-- BEGIN Data to use --
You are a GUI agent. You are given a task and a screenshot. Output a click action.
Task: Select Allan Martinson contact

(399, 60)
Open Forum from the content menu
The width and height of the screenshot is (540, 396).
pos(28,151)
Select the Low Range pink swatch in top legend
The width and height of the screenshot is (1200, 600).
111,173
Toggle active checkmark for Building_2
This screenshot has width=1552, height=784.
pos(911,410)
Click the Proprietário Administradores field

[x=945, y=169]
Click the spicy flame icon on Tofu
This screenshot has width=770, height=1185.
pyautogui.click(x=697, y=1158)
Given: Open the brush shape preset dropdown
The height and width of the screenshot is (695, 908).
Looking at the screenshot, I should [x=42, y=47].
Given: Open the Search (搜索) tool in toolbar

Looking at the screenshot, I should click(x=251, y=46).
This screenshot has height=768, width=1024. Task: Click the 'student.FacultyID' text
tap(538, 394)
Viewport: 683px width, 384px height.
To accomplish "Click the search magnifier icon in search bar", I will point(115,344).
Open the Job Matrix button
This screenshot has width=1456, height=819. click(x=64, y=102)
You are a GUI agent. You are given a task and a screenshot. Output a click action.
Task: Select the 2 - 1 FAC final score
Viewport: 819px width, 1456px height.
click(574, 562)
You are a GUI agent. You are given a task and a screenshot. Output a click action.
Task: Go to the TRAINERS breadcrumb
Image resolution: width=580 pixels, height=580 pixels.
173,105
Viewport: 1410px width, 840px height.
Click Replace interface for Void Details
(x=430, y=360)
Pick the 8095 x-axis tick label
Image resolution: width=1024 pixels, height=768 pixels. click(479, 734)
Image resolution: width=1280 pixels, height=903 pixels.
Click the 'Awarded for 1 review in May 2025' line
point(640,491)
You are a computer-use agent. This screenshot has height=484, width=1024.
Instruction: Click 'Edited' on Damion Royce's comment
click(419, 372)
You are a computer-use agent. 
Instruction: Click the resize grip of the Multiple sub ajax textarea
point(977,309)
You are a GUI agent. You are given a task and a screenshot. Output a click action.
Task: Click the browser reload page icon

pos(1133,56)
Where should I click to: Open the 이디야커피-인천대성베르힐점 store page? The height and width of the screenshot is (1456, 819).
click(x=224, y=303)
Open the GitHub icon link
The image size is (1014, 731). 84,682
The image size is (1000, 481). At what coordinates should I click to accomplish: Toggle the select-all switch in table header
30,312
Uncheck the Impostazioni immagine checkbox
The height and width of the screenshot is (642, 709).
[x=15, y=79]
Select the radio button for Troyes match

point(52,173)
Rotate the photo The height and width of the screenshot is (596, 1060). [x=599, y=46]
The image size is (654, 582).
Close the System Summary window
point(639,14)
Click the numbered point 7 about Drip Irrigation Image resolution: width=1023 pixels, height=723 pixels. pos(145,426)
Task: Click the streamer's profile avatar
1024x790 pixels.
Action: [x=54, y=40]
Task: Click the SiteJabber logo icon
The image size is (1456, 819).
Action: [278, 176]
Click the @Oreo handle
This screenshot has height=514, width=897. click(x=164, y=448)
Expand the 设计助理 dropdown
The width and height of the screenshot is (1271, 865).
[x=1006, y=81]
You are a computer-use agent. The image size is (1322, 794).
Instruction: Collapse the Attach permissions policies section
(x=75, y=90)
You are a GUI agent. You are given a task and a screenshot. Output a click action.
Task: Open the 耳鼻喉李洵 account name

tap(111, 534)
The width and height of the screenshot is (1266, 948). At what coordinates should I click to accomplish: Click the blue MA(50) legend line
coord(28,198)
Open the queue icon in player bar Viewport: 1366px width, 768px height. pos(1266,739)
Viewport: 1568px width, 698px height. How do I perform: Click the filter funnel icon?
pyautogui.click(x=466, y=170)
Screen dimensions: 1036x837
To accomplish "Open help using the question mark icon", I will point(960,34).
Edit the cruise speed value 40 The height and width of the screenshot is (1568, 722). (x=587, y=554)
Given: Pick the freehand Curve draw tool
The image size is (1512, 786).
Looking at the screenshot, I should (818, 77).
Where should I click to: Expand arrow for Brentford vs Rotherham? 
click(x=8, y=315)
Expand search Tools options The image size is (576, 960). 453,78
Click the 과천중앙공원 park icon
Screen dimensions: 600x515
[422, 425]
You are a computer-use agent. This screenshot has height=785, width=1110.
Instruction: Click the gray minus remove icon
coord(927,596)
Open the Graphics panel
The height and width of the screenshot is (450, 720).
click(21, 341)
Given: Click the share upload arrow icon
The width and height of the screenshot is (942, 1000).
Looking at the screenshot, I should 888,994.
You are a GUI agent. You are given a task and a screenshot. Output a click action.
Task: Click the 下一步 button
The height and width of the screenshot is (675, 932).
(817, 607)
-- END Data to use --
■ **What needs to be done**:
Format every line of the rows above as a JSON list of strings, one string per line, leaving out blank lines.

■ **Reply**:
[
  "You are a GUI agent. You are given a task and a screenshot. Output a click action.",
  "Task: Select Allan Martinson contact",
  "(399, 60)",
  "Open Forum from the content menu",
  "The width and height of the screenshot is (540, 396).",
  "pos(28,151)",
  "Select the Low Range pink swatch in top legend",
  "The width and height of the screenshot is (1200, 600).",
  "111,173",
  "Toggle active checkmark for Building_2",
  "This screenshot has width=1552, height=784.",
  "pos(911,410)",
  "Click the Proprietário Administradores field",
  "[x=945, y=169]",
  "Click the spicy flame icon on Tofu",
  "This screenshot has width=770, height=1185.",
  "pyautogui.click(x=697, y=1158)",
  "Given: Open the brush shape preset dropdown",
  "The height and width of the screenshot is (695, 908).",
  "Looking at the screenshot, I should [x=42, y=47].",
  "Given: Open the Search (搜索) tool in toolbar",
  "Looking at the screenshot, I should click(x=251, y=46).",
  "This screenshot has height=768, width=1024. Task: Click the 'student.FacultyID' text",
  "tap(538, 394)",
  "Viewport: 683px width, 384px height.",
  "To accomplish \"Click the search magnifier icon in search bar\", I will point(115,344).",
  "Open the Job Matrix button",
  "This screenshot has width=1456, height=819. click(x=64, y=102)",
  "You are a GUI agent. You are given a task and a screenshot. Output a click action.",
  "Task: Select the 2 - 1 FAC final score",
  "Viewport: 819px width, 1456px height.",
  "click(574, 562)",
  "You are a GUI agent. You are given a task and a screenshot. Output a click action.",
  "Task: Go to the TRAINERS breadcrumb",
  "Image resolution: width=580 pixels, height=580 pixels.",
  "173,105",
  "Viewport: 1410px width, 840px height.",
  "Click Replace interface for Void Details",
  "(x=430, y=360)",
  "Pick the 8095 x-axis tick label",
  "Image resolution: width=1024 pixels, height=768 pixels. click(479, 734)",
  "Image resolution: width=1280 pixels, height=903 pixels.",
  "Click the 'Awarded for 1 review in May 2025' line",
  "point(640,491)",
  "You are a computer-use agent. This screenshot has height=484, width=1024.",
  "Instruction: Click 'Edited' on Damion Royce's comment",
  "click(419, 372)",
  "You are a computer-use agent. ",
  "Instruction: Click the resize grip of the Multiple sub ajax textarea",
  "point(977,309)",
  "You are a GUI agent. You are given a task and a screenshot. Output a click action.",
  "Task: Click the browser reload page icon",
  "pos(1133,56)",
  "Where should I click to: Open the 이디야커피-인천대성베르힐점 store page? The height and width of the screenshot is (1456, 819).",
  "click(x=224, y=303)",
  "Open the GitHub icon link",
  "The image size is (1014, 731). 84,682",
  "The image size is (1000, 481). At what coordinates should I click to accomplish: Toggle the select-all switch in table header",
  "30,312",
  "Uncheck the Impostazioni immagine checkbox",
  "The height and width of the screenshot is (642, 709).",
  "[x=15, y=79]",
  "Select the radio button for Troyes match",
  "point(52,173)",
  "Rotate the photo The height and width of the screenshot is (596, 1060). [x=599, y=46]",
  "The image size is (654, 582).",
  "Close the System Summary window",
  "point(639,14)",
  "Click the numbered point 7 about Drip Irrigation Image resolution: width=1023 pixels, height=723 pixels. pos(145,426)",
  "Task: Click the streamer's profile avatar",
  "1024x790 pixels.",
  "Action: [x=54, y=40]",
  "Task: Click the SiteJabber logo icon",
  "The image size is (1456, 819).",
  "Action: [278, 176]",
  "Click the @Oreo handle",
  "This screenshot has height=514, width=897. click(x=164, y=448)",
  "Expand the 设计助理 dropdown",
  "The width and height of the screenshot is (1271, 865).",
  "[x=1006, y=81]",
  "You are a computer-use agent. The image size is (1322, 794).",
  "Instruction: Collapse the Attach permissions policies section",
  "(x=75, y=90)",
  "You are a GUI agent. You are given a task and a screenshot. Output a click action.",
  "Task: Open the 耳鼻喉李洵 account name",
  "tap(111, 534)",
  "The width and height of the screenshot is (1266, 948). At what coordinates should I click to accomplish: Click the blue MA(50) legend line",
  "coord(28,198)",
  "Open the queue icon in player bar Viewport: 1366px width, 768px height. pos(1266,739)",
  "Viewport: 1568px width, 698px height. How do I perform: Click the filter funnel icon?",
  "pyautogui.click(x=466, y=170)",
  "Screen dimensions: 1036x837",
  "To accomplish \"Open help using the question mark icon\", I will point(960,34).",
  "Edit the cruise speed value 40 The height and width of the screenshot is (1568, 722). (x=587, y=554)",
  "Given: Pick the freehand Curve draw tool",
  "The image size is (1512, 786).",
  "Looking at the screenshot, I should (818, 77).",
  "Where should I click to: Expand arrow for Brentford vs Rotherham? ",
  "click(x=8, y=315)",
  "Expand search Tools options The image size is (576, 960). 453,78",
  "Click the 과천중앙공원 park icon",
  "Screen dimensions: 600x515",
  "[422, 425]",
  "You are a computer-use agent. This screenshot has height=785, width=1110.",
  "Instruction: Click the gray minus remove icon",
  "coord(927,596)",
  "Open the Graphics panel",
  "The height and width of the screenshot is (450, 720).",
  "click(21, 341)",
  "Given: Click the share upload arrow icon",
  "The width and height of the screenshot is (942, 1000).",
  "Looking at the screenshot, I should 888,994.",
  "You are a GUI agent. You are given a task and a screenshot. Output a click action.",
  "Task: Click the 下一步 button",
  "The height and width of the screenshot is (675, 932).",
  "(817, 607)"
]